Tal vez porque uno no ha sido capaz de seguir la advertencia del poeta venezolano Eugenio Montejo y se ha quedado “entre los muros” de su ciudad natal, fundido en su paisaje, lee a Fabio Morábito con total asentimiento y rara intensidad. Como si leyera a uno de sus otros, por citar indirectamente a Rimbaud. Que mundos tan distintos y experiencias tan diferentes sean capaces de encontrarse, a pesar incluso de esa “enorme goma de borrar” que es el océano, debe ser atribuible al milagro de la poesía.
En Alguien de lava volvemos a reconocer la voz, por más que él diga “(no escribo nunca con la mía)”, del mejor Morábito. 44 poemas divididos en cinco partes que dan cuenta de un intenso monólogo interior que parece adelgazarse como sus cortos versos cargados de una suerte de música callada llena de ritmo, misterio y sugerencia. Objetos cotidianos, situaciones habituales, palabras gastadas, “la domesticidad y la costumbre”, van desgranando un mundo hecho de sutileza que surge de la perplejidad de alguien que está en permanente estado de vigilancia, la más propia, acaso, del poeta. “Ese testigo detenido (y que, como la lava, está a punto de petrificarse) que mira las cosas que suceden”, como se nos dice en la precisa nota de la contracubierta.
┄┄┄┄┄┄
Problema planteado 1 – Copia del listado, sin cambio alguno, las líneas que van desde la que contiene "The height and width of the screenshot is (598, 1129)." hasta la que contiene "I want to click on drop", ambas incluidas.
La reseña y el listado son materiales independientes entre sí.

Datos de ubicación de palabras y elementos
┄┄┄┄┄┄
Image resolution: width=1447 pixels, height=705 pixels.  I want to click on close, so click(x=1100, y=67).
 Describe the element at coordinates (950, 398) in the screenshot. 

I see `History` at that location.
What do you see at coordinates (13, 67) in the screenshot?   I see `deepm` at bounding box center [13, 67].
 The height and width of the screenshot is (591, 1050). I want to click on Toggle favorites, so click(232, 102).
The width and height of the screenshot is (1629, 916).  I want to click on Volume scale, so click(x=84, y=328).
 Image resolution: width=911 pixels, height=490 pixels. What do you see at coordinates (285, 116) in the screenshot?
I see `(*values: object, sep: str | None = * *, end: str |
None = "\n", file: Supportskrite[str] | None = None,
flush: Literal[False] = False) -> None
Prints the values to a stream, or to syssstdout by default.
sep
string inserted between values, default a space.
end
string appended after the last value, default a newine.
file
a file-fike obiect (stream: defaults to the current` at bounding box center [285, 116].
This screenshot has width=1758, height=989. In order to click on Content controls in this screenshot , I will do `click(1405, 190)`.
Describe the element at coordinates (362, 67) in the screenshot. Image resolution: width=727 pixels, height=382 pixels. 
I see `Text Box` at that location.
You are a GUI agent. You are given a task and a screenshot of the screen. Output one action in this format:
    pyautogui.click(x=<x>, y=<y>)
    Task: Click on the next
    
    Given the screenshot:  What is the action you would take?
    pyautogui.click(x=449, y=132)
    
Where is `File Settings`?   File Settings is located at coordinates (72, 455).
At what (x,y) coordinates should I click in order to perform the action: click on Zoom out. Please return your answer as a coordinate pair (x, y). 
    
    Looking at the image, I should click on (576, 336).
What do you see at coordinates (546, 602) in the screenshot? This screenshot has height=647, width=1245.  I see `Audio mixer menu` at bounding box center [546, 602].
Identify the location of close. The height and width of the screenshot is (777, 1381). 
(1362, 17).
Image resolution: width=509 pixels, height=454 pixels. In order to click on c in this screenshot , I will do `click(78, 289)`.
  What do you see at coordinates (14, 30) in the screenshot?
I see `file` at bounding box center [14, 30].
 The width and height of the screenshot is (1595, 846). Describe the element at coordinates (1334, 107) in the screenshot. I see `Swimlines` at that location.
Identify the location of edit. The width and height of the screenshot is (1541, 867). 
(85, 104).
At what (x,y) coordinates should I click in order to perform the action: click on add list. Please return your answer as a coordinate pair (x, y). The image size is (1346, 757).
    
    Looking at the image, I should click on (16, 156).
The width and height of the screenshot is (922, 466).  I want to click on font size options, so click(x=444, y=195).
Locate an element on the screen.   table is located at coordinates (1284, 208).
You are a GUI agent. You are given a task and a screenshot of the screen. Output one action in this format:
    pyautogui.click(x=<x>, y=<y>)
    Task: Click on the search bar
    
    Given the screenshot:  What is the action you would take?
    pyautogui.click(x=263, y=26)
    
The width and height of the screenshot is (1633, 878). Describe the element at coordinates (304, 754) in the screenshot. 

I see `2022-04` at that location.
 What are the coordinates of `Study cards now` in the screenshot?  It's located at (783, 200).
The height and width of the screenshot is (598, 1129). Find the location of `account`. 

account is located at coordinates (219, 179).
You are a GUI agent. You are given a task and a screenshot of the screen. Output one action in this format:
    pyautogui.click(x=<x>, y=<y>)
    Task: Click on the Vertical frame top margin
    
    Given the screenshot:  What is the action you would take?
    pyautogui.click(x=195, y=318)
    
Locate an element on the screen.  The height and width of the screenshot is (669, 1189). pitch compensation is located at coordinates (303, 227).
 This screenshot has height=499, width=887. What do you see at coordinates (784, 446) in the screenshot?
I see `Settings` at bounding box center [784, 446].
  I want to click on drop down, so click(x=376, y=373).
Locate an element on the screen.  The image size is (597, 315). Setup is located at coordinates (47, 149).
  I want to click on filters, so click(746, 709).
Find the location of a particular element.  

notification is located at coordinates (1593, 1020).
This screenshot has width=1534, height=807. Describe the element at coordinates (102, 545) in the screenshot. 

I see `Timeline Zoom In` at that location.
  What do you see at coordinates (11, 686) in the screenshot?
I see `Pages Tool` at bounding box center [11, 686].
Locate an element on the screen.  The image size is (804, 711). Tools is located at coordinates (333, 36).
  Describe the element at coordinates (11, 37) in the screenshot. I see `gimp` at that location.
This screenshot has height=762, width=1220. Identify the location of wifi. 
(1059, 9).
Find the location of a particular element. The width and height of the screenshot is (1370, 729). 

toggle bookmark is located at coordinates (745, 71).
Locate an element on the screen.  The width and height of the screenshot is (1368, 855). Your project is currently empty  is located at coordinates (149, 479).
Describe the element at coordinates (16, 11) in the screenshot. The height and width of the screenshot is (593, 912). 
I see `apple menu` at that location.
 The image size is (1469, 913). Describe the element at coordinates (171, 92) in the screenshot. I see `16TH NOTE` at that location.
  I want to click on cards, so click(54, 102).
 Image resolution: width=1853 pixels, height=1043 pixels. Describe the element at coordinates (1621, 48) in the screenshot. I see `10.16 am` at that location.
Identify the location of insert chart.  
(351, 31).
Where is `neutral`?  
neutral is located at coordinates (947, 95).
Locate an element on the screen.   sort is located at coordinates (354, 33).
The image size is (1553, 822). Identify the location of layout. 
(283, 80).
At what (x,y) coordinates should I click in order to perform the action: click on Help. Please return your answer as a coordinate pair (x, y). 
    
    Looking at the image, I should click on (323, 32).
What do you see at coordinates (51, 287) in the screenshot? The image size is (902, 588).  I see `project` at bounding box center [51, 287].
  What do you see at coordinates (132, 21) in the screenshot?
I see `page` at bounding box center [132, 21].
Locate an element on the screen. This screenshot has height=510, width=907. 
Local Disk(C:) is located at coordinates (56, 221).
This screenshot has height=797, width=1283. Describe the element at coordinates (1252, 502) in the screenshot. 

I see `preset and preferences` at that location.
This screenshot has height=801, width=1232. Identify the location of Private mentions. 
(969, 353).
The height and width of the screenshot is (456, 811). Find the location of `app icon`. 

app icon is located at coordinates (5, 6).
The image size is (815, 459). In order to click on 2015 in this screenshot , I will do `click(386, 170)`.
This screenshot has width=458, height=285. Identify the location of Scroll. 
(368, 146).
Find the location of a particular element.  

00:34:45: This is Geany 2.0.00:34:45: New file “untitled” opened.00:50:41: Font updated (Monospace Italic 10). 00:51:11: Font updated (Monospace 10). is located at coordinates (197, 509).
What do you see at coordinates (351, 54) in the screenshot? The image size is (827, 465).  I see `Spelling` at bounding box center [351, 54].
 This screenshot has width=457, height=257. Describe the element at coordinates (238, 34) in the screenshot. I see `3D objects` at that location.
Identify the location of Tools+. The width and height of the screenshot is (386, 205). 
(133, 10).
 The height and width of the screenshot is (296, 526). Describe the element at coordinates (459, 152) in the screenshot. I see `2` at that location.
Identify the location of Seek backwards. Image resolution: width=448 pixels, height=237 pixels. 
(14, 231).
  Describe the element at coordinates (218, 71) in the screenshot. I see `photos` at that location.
┄┄┄┄┄┄
Problema planteado 2 – Para cada afirmación, responde sí o no según la reseña sobre el poemario de Morábito y cita literalmente las palabras de la reseña que lo deciden. (a) Alguien de lava reúne 44 poemas repartidos en cinco partes. (b) Los versos del libro son largos. (c) La frase sobre el testigo detenido proviene de la nota de la contracubierta.

Respuesta final 1 –
The height and width of the screenshot is (598, 1129). Find the location of `account`. 

account is located at coordinates (219, 179).
You are a GUI agent. You are given a task and a screenshot of the screen. Output one action in this format:
    pyautogui.click(x=<x>, y=<y>)
    Task: Click on the Vertical frame top margin
    
    Given the screenshot:  What is the action you would take?
    pyautogui.click(x=195, y=318)
    
Locate an element on the screen.  The height and width of the screenshot is (669, 1189). pitch compensation is located at coordinates (303, 227).
 This screenshot has height=499, width=887. What do you see at coordinates (784, 446) in the screenshot?
I see `Settings` at bounding box center [784, 446].
  I want to click on drop down, so click(x=376, y=373).

Respuesta final 2 –
(a) Sí: "44 poemas divididos en cinco partes".
(b) No: "sus cortos versos cargados de una suerte de música callada".
(c) Sí: "como se nos dice en la precisa nota de la contracubierta".